There was simply no knowing what he might do with any confidential information Richard carelessly let fall, or whom he might tell, in his cups or in his bed.

Much as Britain’s spymasters might hope that they had rooted out all of Bonaparte’s agents by now, they could not be completely sure of it, even at the so-called highest levels of society.

And in this crucial time, when Wellington’s army was about to cross the Pyrenees at last, and men would soon be fighting and dying on French territory, the need for intelligence was even more vital, on both sides.

No wonder Richard perspired, and was obliged to use all his ingenuity to find things that he might safely say that would still satisfy his royal interrogator.

The man should have been ridiculous, even despicable, but somehow, he wasn’t.

He was a good listener, which was a surprise – it was obvious now why Richard had been warned in no uncertain terms to be careful what he told him.

He was even charming, and Lord Ventris began to detect in himself a tendency to like him, which he could only quash by remembering that this was the man who had taken friends of his – and fine friends they must have been – into his poor mad father’s chambers, to laugh at him and mock him, half-blind and confused as he was.

That unpleasant thought did the trick, and kept him on his guard.

It was a curious interview from start to finish.

He had understood already from those who knew the Regent that the Prince had the uncommon ability to absorb information about martial deeds and then genuinely convince himself that he had taken a prominent role in the events just described to him.

In an ordinary man, you’d call it lying.

He was known to be quite shameless in describing battles at which he was, naturally, not present, to people who were there, took part, and might be presumed to know about them much better than he.

Richard now saw that this was all too true, as George – a man who had never known a moment’s real danger and been safe in his bed in England when the event took place – evoked the recent siege of Pamplona in such vivid terms that it was hard indeed to believe it all came second-hand.

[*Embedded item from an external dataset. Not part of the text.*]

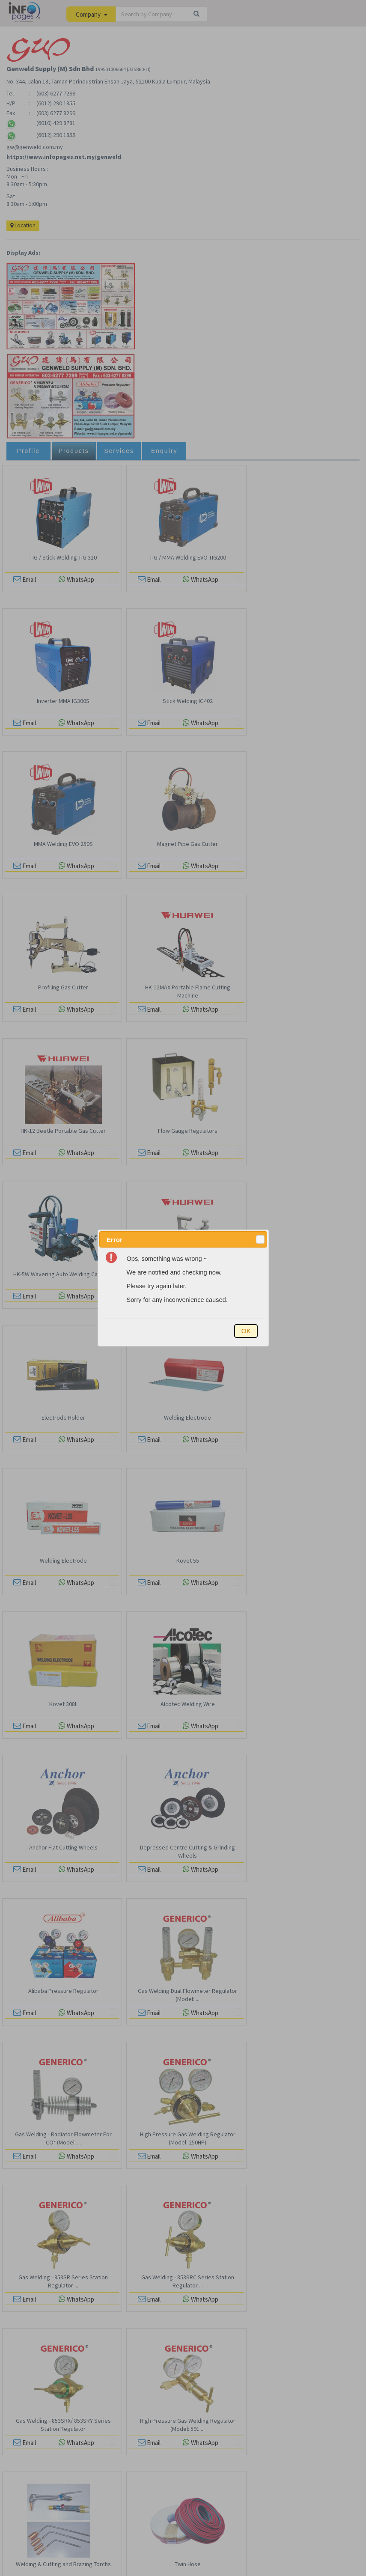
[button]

One of the distinguished men who’d once controlled Richard’s fate had told him wryly the day before, ‘If we win this war, Ventris, as surely we will if we don’t bitch it up at this late stage, Prinny will be convinced in his own mind that he carried it all off himself.

Wellington and all the other commanders will have had precious little to do with it. Let alone us poor bastards.’

Lord Ventris, recollecting this frank comment now, was hard put not to smile as he listened with feigned attentiveness to his Regent’s flights of fancy and wondered when he would be free to go home to his wife and his dinner.

It was all very well to be honoured, and he was grateful for it after all these years of danger and anxiety, but it wouldn’t feel real till he had Viola in his arms again.